*What is expected*: In the entries that follow, find the word "computer" and report each line it is on.

*Data for this exercise*:
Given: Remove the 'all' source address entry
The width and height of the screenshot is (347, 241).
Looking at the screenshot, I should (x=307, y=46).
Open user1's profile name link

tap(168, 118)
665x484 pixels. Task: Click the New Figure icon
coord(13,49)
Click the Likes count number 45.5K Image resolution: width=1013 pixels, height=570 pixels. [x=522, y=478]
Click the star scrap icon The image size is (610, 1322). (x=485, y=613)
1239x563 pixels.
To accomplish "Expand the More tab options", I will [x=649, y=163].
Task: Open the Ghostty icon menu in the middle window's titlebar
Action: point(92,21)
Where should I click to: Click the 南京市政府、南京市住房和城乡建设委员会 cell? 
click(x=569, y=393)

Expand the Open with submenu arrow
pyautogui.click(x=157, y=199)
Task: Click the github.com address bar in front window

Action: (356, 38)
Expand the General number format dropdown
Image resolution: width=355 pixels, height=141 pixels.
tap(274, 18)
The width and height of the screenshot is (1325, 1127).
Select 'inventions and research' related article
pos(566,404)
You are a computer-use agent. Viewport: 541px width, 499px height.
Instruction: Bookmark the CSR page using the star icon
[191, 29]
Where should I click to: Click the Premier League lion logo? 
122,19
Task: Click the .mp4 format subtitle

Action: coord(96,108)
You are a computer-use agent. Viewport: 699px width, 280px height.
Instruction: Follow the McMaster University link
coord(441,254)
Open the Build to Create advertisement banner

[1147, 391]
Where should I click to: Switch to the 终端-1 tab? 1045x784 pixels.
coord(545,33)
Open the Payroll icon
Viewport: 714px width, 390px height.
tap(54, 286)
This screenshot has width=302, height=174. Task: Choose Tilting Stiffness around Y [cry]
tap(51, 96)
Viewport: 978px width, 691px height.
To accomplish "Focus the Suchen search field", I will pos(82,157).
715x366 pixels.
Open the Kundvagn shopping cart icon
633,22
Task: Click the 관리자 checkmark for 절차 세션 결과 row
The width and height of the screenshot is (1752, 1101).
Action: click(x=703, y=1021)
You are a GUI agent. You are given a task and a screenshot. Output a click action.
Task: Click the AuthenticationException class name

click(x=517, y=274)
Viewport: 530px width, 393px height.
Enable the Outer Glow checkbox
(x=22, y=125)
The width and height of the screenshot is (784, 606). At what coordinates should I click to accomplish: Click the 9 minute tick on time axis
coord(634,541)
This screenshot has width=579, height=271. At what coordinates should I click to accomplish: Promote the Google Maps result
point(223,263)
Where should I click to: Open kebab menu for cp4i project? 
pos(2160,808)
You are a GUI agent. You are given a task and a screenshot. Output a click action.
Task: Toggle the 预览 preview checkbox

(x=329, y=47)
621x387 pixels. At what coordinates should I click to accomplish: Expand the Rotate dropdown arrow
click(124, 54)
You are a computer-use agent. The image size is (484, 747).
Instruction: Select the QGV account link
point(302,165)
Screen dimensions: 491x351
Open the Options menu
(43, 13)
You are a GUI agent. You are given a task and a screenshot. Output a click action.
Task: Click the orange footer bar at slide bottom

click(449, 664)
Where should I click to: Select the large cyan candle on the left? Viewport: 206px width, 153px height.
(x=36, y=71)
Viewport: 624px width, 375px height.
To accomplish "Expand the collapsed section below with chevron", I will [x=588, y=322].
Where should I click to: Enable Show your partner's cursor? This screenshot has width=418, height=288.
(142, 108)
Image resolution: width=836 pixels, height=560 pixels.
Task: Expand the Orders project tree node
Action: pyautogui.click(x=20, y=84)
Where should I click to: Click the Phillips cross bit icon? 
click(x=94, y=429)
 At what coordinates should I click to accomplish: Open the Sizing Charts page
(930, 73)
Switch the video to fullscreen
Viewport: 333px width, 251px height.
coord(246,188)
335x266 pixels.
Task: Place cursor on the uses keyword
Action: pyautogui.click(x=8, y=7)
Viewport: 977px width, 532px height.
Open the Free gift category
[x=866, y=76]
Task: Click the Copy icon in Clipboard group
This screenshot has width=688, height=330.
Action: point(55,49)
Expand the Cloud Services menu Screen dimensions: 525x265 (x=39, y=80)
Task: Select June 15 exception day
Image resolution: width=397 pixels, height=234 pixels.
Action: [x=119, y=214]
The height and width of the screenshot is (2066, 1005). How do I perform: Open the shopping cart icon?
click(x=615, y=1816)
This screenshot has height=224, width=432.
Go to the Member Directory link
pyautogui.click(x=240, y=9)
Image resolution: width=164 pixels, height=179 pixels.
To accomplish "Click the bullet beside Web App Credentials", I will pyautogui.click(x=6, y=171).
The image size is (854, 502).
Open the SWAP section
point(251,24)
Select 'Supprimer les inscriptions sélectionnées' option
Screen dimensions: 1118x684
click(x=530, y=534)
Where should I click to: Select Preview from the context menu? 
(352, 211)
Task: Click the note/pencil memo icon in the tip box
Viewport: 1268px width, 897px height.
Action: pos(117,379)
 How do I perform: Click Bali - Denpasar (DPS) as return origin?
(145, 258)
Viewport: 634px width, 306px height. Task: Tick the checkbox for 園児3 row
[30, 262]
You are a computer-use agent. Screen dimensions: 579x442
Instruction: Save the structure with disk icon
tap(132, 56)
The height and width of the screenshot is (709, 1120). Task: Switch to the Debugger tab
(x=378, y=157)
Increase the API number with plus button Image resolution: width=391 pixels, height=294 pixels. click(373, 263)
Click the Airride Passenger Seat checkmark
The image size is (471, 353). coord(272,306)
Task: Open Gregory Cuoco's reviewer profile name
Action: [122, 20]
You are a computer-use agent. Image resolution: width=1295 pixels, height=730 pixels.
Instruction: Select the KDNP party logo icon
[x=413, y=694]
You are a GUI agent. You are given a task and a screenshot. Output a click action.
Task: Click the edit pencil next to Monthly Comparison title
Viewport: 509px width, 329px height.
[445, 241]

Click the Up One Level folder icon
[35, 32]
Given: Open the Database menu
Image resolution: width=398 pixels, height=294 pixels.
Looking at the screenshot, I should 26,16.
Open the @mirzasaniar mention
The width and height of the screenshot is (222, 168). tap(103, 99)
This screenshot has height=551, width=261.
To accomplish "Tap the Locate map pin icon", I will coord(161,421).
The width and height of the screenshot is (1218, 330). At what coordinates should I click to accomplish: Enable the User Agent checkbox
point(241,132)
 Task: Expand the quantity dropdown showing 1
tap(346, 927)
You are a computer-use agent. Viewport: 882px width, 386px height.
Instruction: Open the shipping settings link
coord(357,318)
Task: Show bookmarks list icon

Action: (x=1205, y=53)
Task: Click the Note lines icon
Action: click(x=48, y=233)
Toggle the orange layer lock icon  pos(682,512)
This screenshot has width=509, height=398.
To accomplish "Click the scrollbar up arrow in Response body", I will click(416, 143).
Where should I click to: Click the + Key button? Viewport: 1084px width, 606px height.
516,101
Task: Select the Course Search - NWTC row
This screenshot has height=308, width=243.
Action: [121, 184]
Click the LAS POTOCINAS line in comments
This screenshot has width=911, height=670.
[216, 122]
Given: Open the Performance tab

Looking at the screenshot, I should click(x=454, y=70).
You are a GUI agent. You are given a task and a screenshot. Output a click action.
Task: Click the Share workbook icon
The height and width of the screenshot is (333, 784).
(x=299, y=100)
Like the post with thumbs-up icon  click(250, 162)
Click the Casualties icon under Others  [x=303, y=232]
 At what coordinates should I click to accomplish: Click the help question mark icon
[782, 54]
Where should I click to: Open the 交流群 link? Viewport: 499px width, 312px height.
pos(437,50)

*Output for this exercise*:
You are a computer-use agent. Viewport: 541px width, 499px height.
You are a computer-use agent. Viewport: 699px width, 280px height.
You are a computer-use agent. The image size is (484, 747).
You are a computer-use agent. Screen dimensions: 579x442
You are a computer-use agent. Image resolution: width=1295 pixels, height=730 pixels.
You are a computer-use agent. Viewport: 882px width, 386px height.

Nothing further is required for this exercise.